Important Disclaimers:

The opinions stated here are the authors’ own, not necessarily those of past, current, or future employers.
The mentioning of books, tools, websites, and/or products/services are not formal endorsements and the authors have not taken any incentives to mention them.
Recommendations are based on past experiences and not a reflection of future ones.
Artificial Intelligence (AI) is a rapidly developing space and therefore any recommendations, opinions, or examples are based on present knowledge and subject to change.
When using public AI tools, we don’t recommend putting sensitive information into them. You should consult your organization’s policy on their use and always validate the output for accuracy.

Background

Application Security (AppSec) Engineers walk a tightrope. They often need to balance being a jack-of-all-trades for an entire application landscape while still being subject matter experts on a few flagship applications.

This means they need to intricately understand individual codebases for specific business applications -and- how those components interact with the general environment such as central Authentication and Authorization services.

This leads to a large sprawl of code and various interfaces for which an AppSec Engineer must know the behavior in order to begin shaping a security policy or threat models around. Coupling this with changes to code happening asynchronously, it becomes easy for a basic dependency to change, or a large part of the project to change, or both at the same time. This can inevitably introduce undetected and critical vulnerabilities.

Inherently, a consistent pattern emerges where AppSec needs to meet with teams to understand the changes, read code changes directly, or read documentation that summarizes the code changes. This is doable in smaller organizations, but they are unlikely to even have an AppSec team. And it is definitely not scalable for large organizations where features are continually added.

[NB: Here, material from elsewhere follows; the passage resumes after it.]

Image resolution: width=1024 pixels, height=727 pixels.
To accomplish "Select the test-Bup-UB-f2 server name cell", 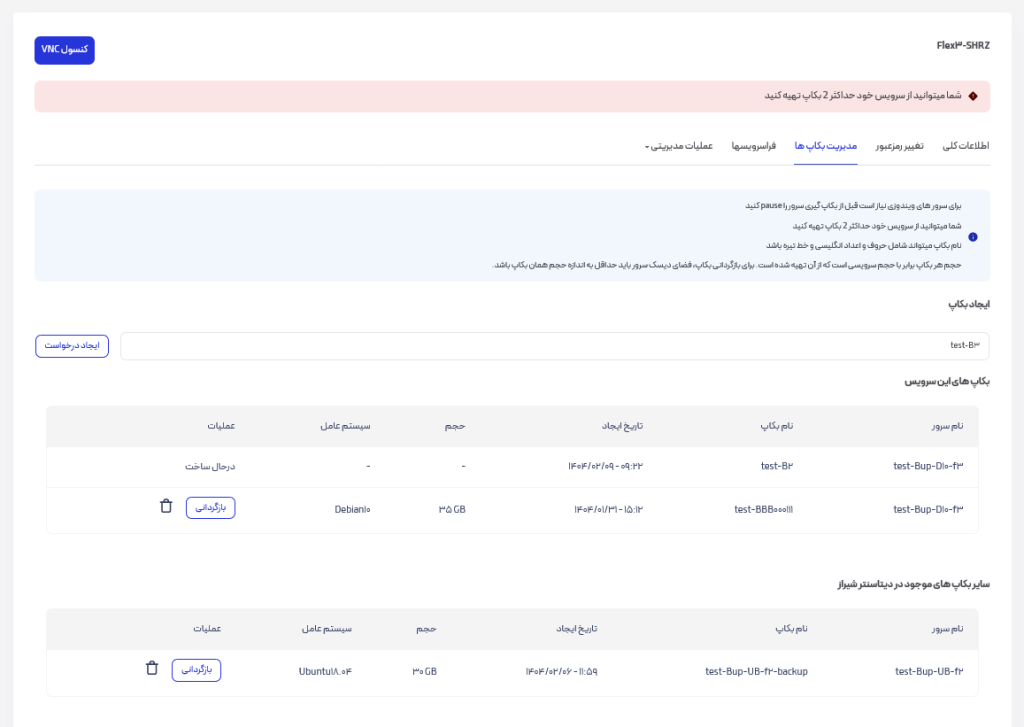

This is where we believe Generative artificial intelligence (Gen AI) tools can help scale AppSec Engineers and make them more effective. This post will dive into the details and illustrate how the likes of ChatGPT can help create AppSec efficiency that scales beyond themselves.

First Things First

We have written several posts before about the highest value workflows that an AppSec team performs, with 2 most impactful being threat modeling and secure code review. These have always been two manual processes that AppSec relies on developers’ engagement for and take a decent amount of knowledge/time/motivation to complete. This, to us, feels like a real opportunity for Gen AI.

So, can Gen AI help AppSec engineers perform these work streams more efficiently? We first explored this thought here and we think yes. However, we will need to dig a bit deeper and see how we get there practically.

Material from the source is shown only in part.